Bob was born in Dunstable, Bedfordshire, to Keith Linney, a sea pilot, and Isobel (nee Thomson). He went to Harwich county high school in Essex and then gained a first in biology and a PhD in genetics at the University of Birmingham between 1966 and 1972.

He abandoned the idea of a career in science in 1971 when, along with a fellow science student, Ken Meharg, he joined the Birmingham Arts Lab, an experimental arts centre and artists’ collective, living for some time in a room accessed from under its bar counter. As their poster maker and exhibition curator he screenprinted posters for student sit-ins, dances, touring theatre and dance companies, films, and for the print exhibitions that he and Ken curated.

Bob Linney designed posters for punk and new wave bands such as the Clash, the Police and U2
Bob Linney designed posters for punk and new wave bands such as the Clash, the Police and U2

After moving to London in 1975, Bob was based at the Institute of Contemporary Arts (ICA) as a poster maker before renting a workshop in 1976 at Butler’s Wharf, near Tower Bridge, where he set up a printing business with Meharg, X3 Posters, designing posters for punk and new wave bands such as the Clash, the Police, U2 and UB40.
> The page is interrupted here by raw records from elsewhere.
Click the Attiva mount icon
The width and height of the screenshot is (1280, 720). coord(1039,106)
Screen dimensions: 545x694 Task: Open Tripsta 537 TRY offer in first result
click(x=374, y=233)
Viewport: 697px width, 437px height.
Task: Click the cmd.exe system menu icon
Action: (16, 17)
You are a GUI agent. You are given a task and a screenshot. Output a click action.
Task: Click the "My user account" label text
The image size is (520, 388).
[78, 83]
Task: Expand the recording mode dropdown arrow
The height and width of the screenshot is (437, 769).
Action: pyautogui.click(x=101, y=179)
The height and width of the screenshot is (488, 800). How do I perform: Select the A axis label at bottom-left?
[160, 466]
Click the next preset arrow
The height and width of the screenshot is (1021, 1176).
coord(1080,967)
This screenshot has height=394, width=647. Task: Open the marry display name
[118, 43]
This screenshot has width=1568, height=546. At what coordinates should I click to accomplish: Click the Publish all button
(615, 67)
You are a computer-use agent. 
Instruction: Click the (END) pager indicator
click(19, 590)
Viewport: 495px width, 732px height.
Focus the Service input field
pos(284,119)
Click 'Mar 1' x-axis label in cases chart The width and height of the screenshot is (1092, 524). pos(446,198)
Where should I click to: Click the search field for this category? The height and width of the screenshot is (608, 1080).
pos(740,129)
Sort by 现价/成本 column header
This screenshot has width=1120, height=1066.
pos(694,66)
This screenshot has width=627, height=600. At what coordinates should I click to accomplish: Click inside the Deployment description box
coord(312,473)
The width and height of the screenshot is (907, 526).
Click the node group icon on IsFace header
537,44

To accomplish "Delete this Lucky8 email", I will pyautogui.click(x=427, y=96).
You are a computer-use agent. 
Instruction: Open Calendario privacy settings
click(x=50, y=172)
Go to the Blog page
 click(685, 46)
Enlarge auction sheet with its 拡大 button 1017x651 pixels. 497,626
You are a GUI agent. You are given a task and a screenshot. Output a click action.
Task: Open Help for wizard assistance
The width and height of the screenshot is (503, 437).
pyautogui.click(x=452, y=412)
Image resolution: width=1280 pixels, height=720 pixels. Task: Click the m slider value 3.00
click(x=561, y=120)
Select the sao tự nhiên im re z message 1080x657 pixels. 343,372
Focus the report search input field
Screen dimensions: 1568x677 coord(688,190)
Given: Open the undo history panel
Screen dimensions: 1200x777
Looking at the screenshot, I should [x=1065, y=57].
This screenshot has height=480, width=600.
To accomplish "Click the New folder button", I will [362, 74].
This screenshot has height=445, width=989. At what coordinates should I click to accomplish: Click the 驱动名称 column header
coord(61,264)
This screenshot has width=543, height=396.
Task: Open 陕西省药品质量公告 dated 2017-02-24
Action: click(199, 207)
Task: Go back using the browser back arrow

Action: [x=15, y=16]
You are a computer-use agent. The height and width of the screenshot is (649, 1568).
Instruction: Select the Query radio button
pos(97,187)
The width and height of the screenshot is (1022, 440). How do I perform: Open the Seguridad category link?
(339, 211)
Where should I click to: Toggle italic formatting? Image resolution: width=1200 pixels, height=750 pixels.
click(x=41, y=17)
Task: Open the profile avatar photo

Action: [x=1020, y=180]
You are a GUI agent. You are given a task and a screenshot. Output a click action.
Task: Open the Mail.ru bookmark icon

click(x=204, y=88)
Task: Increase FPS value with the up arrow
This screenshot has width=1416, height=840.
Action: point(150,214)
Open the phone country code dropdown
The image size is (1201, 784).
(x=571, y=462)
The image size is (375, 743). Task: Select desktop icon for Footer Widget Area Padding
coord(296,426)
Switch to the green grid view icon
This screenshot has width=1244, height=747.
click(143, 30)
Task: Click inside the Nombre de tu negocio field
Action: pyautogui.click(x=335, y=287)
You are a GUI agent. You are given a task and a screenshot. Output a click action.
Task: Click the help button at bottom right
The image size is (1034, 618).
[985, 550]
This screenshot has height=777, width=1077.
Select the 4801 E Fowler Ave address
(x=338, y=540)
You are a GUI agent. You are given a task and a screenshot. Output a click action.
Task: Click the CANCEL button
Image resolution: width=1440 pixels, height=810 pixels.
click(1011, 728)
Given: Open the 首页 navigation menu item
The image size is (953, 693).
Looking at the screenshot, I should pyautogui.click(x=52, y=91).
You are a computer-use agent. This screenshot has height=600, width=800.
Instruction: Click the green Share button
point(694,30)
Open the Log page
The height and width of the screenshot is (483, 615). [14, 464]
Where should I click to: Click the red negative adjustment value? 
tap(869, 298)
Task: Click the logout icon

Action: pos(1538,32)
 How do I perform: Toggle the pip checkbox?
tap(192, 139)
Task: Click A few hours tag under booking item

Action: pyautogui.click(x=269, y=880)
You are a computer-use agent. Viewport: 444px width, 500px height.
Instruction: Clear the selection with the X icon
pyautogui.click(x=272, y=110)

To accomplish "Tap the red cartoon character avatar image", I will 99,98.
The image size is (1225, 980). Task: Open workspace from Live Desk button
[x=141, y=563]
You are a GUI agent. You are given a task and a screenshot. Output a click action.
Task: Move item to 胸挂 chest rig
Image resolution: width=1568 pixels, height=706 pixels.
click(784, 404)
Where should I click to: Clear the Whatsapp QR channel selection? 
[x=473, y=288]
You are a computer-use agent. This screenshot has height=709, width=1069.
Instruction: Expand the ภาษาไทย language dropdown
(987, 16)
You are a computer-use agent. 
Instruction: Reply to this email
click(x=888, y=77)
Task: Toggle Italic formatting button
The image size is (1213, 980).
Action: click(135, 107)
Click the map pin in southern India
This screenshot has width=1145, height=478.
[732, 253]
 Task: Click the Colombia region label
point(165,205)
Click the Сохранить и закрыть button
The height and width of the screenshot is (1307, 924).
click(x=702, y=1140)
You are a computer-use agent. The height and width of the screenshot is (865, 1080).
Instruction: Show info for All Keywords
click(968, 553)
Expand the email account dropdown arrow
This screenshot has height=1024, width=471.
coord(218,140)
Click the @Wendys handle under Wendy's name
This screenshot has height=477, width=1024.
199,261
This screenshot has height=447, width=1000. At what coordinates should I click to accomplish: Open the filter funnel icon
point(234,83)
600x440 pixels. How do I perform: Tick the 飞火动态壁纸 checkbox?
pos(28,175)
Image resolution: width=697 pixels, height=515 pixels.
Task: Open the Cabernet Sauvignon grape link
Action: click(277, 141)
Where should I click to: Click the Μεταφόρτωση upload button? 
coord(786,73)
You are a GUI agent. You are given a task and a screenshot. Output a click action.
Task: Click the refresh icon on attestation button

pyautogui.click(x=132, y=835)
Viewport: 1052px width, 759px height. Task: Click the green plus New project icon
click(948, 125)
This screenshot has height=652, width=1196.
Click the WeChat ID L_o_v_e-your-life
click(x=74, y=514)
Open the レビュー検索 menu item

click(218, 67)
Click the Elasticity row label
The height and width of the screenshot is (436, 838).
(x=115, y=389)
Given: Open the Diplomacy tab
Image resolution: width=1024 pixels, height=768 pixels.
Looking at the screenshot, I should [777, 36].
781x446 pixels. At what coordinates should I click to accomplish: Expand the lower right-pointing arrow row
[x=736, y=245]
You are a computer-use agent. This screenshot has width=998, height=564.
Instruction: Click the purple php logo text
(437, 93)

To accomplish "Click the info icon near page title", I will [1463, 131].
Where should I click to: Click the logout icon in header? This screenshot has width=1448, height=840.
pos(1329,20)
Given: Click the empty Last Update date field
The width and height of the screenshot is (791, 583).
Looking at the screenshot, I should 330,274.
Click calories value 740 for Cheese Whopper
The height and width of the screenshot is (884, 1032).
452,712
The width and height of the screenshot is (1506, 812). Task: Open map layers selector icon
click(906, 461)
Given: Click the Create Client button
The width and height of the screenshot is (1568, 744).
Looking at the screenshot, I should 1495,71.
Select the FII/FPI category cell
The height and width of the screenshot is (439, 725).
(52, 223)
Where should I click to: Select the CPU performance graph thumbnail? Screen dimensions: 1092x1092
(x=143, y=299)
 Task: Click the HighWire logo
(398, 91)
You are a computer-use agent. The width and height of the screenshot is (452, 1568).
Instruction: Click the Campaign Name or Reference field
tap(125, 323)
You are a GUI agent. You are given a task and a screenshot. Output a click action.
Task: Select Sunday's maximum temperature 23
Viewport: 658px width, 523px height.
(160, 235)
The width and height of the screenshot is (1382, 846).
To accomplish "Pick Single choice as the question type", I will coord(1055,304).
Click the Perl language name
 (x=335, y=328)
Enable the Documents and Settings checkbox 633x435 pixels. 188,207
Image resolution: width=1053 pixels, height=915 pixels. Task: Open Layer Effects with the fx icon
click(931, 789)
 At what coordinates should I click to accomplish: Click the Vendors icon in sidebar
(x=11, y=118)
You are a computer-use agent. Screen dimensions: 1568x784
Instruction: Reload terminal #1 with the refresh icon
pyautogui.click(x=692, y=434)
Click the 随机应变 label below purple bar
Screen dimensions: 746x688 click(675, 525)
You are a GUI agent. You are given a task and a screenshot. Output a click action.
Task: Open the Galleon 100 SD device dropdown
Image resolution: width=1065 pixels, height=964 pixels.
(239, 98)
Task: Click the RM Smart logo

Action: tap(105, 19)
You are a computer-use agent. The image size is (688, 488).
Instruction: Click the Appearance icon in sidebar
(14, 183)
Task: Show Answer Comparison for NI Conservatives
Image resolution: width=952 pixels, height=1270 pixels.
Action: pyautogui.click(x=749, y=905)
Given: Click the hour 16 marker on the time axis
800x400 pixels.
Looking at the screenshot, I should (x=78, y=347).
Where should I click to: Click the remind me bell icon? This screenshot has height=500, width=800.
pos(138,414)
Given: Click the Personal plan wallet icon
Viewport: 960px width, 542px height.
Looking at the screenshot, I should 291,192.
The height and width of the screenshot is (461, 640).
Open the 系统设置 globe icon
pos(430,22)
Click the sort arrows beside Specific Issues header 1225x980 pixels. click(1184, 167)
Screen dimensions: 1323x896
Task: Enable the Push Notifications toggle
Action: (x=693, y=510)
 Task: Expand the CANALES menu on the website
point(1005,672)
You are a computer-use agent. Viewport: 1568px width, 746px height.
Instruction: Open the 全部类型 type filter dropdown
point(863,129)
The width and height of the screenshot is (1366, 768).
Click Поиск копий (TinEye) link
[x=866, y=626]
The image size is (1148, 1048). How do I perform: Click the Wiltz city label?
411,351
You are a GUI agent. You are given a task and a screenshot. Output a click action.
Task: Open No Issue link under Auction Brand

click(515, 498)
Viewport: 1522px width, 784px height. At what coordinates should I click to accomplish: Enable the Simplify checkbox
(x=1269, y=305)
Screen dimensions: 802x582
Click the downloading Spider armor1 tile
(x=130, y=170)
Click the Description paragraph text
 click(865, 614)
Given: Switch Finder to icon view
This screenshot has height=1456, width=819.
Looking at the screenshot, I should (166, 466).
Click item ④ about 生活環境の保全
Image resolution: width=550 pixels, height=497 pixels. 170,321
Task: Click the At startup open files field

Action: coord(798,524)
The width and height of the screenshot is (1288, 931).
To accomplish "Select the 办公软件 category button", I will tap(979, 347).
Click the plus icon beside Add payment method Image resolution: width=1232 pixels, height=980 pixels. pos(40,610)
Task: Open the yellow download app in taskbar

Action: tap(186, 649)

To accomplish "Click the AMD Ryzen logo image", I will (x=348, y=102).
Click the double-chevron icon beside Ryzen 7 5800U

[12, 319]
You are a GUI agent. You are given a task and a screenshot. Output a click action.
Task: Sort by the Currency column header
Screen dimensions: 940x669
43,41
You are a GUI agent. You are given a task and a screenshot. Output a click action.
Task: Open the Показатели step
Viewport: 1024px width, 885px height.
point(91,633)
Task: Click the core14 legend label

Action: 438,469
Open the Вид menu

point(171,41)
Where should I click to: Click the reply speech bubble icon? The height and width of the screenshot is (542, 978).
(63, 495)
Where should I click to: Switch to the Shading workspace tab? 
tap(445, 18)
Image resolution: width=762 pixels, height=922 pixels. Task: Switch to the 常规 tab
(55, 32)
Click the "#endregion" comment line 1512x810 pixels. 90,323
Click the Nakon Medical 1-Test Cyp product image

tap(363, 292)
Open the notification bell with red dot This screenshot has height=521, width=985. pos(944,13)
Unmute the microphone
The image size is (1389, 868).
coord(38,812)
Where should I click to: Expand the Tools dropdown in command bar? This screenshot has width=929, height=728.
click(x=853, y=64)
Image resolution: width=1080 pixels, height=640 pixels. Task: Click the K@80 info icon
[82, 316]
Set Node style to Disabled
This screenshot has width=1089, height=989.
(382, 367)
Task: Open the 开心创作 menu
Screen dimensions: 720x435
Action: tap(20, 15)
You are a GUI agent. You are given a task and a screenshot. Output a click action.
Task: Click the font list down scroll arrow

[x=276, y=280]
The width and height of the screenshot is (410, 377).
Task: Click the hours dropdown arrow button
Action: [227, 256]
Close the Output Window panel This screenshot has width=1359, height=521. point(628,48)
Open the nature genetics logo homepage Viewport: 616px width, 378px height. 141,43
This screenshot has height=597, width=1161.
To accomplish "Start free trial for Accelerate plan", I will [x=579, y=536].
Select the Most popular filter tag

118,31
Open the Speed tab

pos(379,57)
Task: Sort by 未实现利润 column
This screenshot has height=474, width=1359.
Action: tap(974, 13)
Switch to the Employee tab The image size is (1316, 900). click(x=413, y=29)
He took on bigger premises in Shoreditch in 1981 and shortly afterwards moved to a farmhouse in Walpole, Suffolk, with his wife, the artist Jacky Eltes, whom he had married in 1973, to start a family and work from a home studio.

Poster for the Kronos Quartet by Bob Linney
Poster for the Kronos Quartet by Bob Linney

From 1983 to 1989 he was commissioned to design publicity materials for the Arts Council’s Contemporary Music Network, promoting tours for musicians including Don Cherry, Steve Reich and the Kronos Quartet. The painterly posters, made for nearly 70 events, are now collectible.

As well as working on commissions for arts organisations, publishers and promoters, Bob was committed to furthering the use of graphic art in health and development around the world, and in 1983 he founded the charity Health Images, travelling extensively in Africa and Asia to help health, environmental and community development field workers make and use graphics using low-cost materials.

Unicef subsequently used Bob’s images for its publications about water, sanitation and hygiene, while Médecins sans Frontières South Africa commissioned a flipchart about preventing mother-to-child transmission of the HIV virus.

His 1995 book Pictures, People, And Power was designed to help people involved in communicating with isolated, rural communities, and provides guidelines for non-artists, showing them how to make their own visual aids.

A keen guitar player, Bob was a devotee of Bob Dylan and also loved world and folk music. An environmentalist in later life, when he was not out walking he could be found tending the hay meadows and hedges around his home.

He is survived by Jacky and their children, Jo, John and Alfie.